### [AIM OF THE TASK]
Instruction for the entries that follow: retype exactly the lines from the line with "Mosquitoes Are Always" to the line with "News (23, 57)", both included, and omit all others.
[[ DATA EXTRACTS open ]]
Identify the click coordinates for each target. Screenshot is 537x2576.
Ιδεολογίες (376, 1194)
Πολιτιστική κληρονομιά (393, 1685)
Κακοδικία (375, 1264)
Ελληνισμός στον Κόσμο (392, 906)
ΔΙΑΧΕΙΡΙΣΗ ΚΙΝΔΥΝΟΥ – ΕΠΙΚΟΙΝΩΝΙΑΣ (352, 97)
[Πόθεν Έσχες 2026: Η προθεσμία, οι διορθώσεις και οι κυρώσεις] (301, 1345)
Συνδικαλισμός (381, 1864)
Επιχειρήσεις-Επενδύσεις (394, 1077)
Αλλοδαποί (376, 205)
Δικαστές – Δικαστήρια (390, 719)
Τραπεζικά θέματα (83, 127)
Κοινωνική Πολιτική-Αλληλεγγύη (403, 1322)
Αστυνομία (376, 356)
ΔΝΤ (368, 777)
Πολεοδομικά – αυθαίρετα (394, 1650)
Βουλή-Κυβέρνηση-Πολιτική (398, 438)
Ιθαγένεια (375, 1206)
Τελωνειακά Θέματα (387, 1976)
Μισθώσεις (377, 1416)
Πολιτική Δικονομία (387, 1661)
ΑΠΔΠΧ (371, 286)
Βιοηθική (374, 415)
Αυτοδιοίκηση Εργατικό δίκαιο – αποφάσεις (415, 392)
[[ DATA EXTRACTS closed ]]
[[ DATA EXTRACTS open ]]
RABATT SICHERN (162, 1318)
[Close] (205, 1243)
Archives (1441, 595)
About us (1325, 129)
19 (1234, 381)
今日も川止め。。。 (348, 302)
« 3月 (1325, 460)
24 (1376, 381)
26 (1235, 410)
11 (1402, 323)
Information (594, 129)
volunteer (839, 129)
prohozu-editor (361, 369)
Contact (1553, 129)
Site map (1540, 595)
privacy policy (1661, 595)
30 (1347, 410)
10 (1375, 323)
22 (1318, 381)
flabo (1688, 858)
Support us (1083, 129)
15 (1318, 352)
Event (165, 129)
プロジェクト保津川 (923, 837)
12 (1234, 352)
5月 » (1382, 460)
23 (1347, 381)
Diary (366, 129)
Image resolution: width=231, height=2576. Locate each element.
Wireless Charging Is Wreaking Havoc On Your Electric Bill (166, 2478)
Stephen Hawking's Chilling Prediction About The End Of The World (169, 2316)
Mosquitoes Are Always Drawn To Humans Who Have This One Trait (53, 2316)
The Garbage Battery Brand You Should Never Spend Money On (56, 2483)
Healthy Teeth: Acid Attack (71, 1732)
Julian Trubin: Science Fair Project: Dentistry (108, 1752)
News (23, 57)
[[ DATA EXTRACTS closed ]]
### [SOLUTION FOR THIS EXERCISE]
Mosquitoes Are Always Drawn To Humans Who Have This One Trait (53, 2316)
The Garbage Battery Brand You Should Never Spend Money On (56, 2483)
Healthy Teeth: Acid Attack (71, 1732)
Julian Trubin: Science Fair Project: Dentistry (108, 1752)
News (23, 57)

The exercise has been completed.